エリート御曹司の溺愛に甘く蕩かされました
 ふたり並んで無言で廊下を進み、エレベーターに乗り込む。
 御堂課長が企画部がある階とは違う階数のボタンを押した。

「あれ、フロアに戻らないんですか?」

 私を見る御堂課長は、深刻そうな表情をしている。

「今の状態では働かない方がいい。医務室で休め」

「えっ、別に大丈夫ですけど」

「大丈夫なわけがないだろう。顔が真っ青だ」

 そう言われて、私は自分の身体がふわふわと頼りない心地でいるのに気付いた。

「すみません、貧血かもしれません」

「大きなストレスが掛かった後だ。無理もない」

 エレベーターが案内音と共に止まった。
 御堂課長に身体を支えられながら、医務室へと向かう。
 途中で誰かに見られでもしたら、ふたりの仲を誤解されてしまうだろうか。不安になったけれど、廊下は人通りがなく、誰にも見つからずに医務室へと入ることが出来た。

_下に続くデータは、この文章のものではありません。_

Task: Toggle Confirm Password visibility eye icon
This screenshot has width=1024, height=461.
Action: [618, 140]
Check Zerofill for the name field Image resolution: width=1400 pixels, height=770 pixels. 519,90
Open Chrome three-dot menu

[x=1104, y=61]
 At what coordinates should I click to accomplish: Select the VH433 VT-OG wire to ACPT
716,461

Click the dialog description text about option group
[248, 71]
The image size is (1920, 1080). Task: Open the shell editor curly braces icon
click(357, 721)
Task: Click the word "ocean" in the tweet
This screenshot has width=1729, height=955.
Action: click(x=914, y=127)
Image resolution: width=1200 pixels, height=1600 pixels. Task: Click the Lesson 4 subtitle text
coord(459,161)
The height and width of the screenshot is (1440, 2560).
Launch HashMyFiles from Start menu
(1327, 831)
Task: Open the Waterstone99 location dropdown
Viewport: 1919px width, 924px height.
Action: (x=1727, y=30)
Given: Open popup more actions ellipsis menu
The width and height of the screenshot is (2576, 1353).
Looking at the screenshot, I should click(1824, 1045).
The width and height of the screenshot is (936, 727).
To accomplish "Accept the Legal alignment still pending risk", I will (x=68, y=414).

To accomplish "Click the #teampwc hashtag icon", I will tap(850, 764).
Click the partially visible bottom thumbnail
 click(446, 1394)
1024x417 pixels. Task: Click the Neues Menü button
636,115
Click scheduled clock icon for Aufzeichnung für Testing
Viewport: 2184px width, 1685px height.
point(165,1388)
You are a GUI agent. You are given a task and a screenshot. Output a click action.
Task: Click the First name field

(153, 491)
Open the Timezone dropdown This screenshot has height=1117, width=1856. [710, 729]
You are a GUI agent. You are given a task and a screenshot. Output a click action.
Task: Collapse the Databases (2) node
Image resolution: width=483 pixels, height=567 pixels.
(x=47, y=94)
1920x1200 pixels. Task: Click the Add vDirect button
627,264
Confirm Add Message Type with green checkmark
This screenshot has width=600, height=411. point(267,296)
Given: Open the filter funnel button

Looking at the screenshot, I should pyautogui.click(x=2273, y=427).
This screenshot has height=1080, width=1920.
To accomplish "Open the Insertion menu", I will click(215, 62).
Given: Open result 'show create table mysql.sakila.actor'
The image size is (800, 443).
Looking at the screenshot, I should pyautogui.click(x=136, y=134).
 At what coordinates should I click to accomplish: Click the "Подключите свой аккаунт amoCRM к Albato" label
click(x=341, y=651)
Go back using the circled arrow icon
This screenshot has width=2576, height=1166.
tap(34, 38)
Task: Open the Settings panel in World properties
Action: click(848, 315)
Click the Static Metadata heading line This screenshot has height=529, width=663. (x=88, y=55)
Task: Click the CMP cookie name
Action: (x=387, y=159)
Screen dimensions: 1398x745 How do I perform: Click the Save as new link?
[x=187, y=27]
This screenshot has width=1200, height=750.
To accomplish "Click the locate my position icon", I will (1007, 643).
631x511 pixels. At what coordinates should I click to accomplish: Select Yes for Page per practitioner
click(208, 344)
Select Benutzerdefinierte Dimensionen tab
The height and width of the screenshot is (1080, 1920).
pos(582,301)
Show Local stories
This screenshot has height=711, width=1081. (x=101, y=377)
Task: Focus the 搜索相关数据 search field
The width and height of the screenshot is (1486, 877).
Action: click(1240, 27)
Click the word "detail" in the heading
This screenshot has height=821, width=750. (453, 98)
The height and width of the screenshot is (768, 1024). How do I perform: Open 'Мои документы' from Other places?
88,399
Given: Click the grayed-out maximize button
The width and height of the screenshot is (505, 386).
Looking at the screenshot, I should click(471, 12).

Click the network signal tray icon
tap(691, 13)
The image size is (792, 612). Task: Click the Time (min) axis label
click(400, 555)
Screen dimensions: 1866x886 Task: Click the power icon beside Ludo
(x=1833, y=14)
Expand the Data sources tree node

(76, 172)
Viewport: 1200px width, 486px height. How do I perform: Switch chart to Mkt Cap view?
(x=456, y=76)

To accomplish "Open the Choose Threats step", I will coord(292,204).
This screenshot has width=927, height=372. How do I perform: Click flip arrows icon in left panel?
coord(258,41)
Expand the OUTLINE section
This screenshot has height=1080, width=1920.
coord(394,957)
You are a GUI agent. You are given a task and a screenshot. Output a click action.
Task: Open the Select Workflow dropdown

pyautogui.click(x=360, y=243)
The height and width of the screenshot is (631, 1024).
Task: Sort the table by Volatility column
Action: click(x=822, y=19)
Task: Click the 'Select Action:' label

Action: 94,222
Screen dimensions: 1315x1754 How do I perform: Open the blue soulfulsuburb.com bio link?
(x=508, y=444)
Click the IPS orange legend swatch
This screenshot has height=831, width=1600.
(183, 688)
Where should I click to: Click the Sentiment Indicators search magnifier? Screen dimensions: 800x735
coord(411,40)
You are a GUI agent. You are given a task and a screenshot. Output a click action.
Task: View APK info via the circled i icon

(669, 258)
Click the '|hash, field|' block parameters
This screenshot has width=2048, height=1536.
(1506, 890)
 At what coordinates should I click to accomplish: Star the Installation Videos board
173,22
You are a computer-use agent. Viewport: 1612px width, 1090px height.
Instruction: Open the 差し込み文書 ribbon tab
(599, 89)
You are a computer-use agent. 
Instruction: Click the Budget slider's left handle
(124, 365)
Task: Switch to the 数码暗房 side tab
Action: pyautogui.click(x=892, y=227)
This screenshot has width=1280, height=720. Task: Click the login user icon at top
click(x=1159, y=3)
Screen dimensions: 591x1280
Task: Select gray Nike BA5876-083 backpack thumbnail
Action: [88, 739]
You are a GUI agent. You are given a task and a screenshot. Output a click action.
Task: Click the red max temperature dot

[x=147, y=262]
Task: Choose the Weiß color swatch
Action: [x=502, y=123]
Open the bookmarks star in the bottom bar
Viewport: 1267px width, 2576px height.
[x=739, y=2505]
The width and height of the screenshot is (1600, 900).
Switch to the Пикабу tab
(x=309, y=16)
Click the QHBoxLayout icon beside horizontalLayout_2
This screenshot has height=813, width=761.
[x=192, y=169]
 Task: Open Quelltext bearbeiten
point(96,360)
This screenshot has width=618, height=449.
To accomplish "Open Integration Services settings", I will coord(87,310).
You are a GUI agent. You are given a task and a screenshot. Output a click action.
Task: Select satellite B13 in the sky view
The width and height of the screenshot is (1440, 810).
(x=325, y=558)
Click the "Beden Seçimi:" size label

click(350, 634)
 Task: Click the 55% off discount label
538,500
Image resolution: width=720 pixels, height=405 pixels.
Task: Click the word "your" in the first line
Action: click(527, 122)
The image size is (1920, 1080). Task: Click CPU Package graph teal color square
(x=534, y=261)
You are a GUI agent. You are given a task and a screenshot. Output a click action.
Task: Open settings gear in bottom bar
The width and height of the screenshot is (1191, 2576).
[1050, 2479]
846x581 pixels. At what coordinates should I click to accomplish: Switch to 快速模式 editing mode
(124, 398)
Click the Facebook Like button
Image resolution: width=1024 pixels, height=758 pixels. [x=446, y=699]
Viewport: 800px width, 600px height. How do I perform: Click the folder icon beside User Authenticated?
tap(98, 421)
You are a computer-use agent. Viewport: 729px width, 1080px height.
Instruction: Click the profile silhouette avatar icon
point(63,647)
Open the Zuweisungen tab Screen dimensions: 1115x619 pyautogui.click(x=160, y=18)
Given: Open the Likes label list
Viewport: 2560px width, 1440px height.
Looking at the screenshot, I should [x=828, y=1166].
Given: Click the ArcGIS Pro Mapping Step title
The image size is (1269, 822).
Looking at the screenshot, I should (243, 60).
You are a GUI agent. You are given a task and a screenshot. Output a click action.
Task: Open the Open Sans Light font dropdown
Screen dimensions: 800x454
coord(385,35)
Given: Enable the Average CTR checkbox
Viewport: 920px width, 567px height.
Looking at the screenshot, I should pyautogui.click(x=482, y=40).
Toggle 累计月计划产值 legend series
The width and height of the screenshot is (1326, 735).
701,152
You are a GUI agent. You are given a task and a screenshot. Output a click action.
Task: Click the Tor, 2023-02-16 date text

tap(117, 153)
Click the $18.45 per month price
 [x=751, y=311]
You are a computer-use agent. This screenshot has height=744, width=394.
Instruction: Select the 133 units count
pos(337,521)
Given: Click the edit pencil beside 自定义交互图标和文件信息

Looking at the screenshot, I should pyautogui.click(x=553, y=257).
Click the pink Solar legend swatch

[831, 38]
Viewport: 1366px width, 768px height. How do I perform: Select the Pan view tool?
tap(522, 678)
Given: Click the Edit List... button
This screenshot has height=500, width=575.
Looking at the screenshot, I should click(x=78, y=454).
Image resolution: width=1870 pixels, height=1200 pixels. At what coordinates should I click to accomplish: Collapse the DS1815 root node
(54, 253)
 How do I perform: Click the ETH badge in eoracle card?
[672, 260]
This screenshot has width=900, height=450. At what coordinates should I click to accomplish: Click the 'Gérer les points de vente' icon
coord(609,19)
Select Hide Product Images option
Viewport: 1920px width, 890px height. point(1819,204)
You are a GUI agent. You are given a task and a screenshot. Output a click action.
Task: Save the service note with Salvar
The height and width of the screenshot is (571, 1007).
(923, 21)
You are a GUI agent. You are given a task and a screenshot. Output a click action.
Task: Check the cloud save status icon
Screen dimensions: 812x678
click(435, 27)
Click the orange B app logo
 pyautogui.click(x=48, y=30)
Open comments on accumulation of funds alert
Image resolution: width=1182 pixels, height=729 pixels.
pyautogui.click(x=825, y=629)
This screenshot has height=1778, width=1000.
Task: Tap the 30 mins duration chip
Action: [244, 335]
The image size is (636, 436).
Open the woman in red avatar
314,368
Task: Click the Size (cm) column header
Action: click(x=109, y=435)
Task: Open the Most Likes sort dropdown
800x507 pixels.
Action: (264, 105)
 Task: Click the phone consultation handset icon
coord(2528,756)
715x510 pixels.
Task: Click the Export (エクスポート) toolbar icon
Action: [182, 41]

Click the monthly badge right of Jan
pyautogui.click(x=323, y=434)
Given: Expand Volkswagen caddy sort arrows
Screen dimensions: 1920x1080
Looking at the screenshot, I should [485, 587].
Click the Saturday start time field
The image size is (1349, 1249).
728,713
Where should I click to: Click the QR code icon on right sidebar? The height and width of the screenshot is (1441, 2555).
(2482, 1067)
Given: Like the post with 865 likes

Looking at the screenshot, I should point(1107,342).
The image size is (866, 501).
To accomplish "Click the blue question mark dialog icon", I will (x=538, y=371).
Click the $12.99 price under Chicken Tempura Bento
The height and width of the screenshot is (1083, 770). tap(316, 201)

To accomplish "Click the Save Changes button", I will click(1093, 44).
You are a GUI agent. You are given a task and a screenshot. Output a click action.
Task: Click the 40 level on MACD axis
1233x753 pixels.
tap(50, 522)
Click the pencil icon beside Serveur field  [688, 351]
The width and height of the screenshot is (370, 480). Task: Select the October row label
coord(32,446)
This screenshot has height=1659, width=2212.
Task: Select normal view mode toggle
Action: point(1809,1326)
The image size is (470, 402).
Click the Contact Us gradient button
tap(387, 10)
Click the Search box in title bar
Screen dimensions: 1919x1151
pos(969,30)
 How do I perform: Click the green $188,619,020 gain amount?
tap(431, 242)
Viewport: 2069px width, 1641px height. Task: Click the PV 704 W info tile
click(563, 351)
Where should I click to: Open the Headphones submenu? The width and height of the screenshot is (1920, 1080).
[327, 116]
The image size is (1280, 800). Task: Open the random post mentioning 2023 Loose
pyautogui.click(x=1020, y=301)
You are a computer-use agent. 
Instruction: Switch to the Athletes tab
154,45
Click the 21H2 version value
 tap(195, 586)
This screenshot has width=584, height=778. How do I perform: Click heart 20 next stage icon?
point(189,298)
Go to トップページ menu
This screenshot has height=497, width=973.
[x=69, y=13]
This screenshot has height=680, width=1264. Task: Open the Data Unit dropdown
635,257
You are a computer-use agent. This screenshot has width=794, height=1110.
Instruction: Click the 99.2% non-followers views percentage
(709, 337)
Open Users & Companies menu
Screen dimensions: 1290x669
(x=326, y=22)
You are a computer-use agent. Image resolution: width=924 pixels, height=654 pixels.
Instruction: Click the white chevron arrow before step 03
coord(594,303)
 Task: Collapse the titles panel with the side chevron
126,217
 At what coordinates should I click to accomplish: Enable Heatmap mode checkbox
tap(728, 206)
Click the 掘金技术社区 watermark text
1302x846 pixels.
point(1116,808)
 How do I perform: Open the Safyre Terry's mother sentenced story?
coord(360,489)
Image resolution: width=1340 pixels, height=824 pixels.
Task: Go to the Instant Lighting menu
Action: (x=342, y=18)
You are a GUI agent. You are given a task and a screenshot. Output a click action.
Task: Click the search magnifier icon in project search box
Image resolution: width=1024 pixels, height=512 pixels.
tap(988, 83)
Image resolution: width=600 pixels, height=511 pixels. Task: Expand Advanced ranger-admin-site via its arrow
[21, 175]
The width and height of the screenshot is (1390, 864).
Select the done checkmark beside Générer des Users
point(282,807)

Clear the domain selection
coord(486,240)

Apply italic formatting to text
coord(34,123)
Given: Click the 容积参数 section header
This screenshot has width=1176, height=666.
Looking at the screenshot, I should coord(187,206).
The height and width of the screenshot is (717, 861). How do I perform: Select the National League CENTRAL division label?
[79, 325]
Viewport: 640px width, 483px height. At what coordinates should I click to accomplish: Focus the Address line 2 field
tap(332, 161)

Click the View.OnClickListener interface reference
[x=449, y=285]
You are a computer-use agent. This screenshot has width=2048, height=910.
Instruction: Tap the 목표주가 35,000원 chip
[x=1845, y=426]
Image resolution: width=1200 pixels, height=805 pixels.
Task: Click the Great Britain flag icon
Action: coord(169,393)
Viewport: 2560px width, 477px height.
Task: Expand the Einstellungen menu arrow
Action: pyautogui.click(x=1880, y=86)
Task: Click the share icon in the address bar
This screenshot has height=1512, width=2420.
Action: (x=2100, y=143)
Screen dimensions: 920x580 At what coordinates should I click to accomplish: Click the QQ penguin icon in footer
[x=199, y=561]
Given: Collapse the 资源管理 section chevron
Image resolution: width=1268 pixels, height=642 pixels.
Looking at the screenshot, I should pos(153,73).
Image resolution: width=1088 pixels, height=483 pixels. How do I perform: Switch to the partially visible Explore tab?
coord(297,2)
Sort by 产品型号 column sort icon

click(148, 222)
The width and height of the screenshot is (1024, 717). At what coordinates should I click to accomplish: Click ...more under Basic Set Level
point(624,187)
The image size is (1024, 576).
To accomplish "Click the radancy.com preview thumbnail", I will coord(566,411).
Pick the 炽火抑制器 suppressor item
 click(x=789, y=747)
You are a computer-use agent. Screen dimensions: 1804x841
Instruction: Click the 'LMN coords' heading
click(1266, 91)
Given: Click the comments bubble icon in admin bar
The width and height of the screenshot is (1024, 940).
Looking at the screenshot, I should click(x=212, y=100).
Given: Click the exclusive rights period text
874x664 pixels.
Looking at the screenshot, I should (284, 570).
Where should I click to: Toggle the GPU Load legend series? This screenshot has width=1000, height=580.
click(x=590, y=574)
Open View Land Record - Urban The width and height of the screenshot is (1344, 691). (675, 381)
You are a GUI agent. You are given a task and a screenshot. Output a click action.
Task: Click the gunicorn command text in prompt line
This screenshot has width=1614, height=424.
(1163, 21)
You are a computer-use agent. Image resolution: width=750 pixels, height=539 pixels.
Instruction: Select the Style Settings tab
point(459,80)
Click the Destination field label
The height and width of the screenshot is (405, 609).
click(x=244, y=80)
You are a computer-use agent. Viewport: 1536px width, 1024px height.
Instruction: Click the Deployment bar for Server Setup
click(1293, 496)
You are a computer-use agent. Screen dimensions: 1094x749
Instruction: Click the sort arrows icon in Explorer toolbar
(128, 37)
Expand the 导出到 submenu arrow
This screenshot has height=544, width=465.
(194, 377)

 御堂課長が室内にいた看護師さんに、私が貧血を起こしたことを説明する。すぐにベッドに寝かされて、ひとまず休むことになった。

「また後で様子を見に来る。今日は早退扱いにしておくから、もし具合が悪いようなら、このまま帰ってもいい。藤島さんの持ち物は、早野(はやの)さんに頼んで届けてもらうようにするから」

「何から何まで、すみません」

 いつも忙しい御堂課長に、いっぱい迷惑を掛けてしまった。

「気にするな。藤島さんに非はない」

 優しい言葉を残して、彼は医務室を出て行く。それでも申し訳なくて、私はドアの閉まる音を聞いてから、ため息を吐いた。
 ベッドに横になったら、どっと疲れが押し寄せてきた。私は目を閉じると、そんなに間を置かずに眠りに就いた。